One longtime analyst of New York politics finds it hard to look at Spitzer's predicament without thinking of politicians such as President Clinton in the Monica Lewinsky scandal and New Jersey Gov. James E. McGreevey, who resigned after announcing he had an affair with a male staffer.

"These are really smart guys doing really stupid things - and doing really stupid things repeatedly," said Doug Muzzio, professor of public affairs at Baruch College. But the allegations about Spitzer, he said, were the most shocking, if only because there was no public hint of such behavior from the governor, who campaigned as a model of moral rectitude.

"Nobody I've spoken to ... had any inkling of this," Muzzio said. He said he was torn between believing Spitzer's situation could be a case of a deep-seated compulsion or one of simple hubris.

"It could be both - they're not mutually exclusive," Muzzio said. "Now that would be a really fatal cocktail. In any case, there's an element of recklessness and risk-taking that is just breathtaking."
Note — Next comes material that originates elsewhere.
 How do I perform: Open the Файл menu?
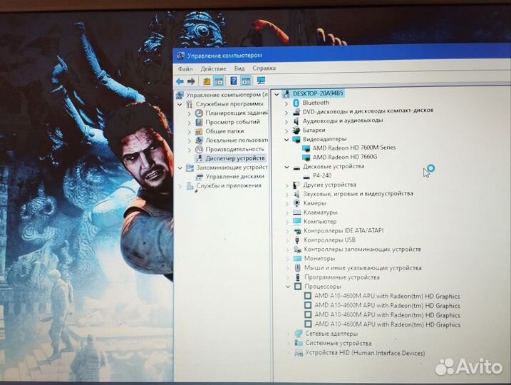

Would Spitzer, who knows better than most anyone how law enforcement works, consider the consequences of getting caught? Analysts say people often don't consciously think about such risks, even highly intelligent people.

Chicago psychoanalyst Mark Smaller believes one can find useful parallels in the case of certain patients, from all walks of life, who exhibit a striking capacity to compartmentalize risky, unethical or even illegal behavior, a process known as the "splitting" of part of the personality.

"They can be otherwise completely law-abiding, sensible, reliable people," Smaller says. "Often the behavior in question is caused by intense anxiety, stress in the workplace or home, or feeling overwhelmed." And often, he says, the behavior can involve sex, drugs, or something like shoplifting.

"They compartmentalize to the extent that they don't feel any sense of shame or guilt," Smaller said. "Until," he adds, "they get caught."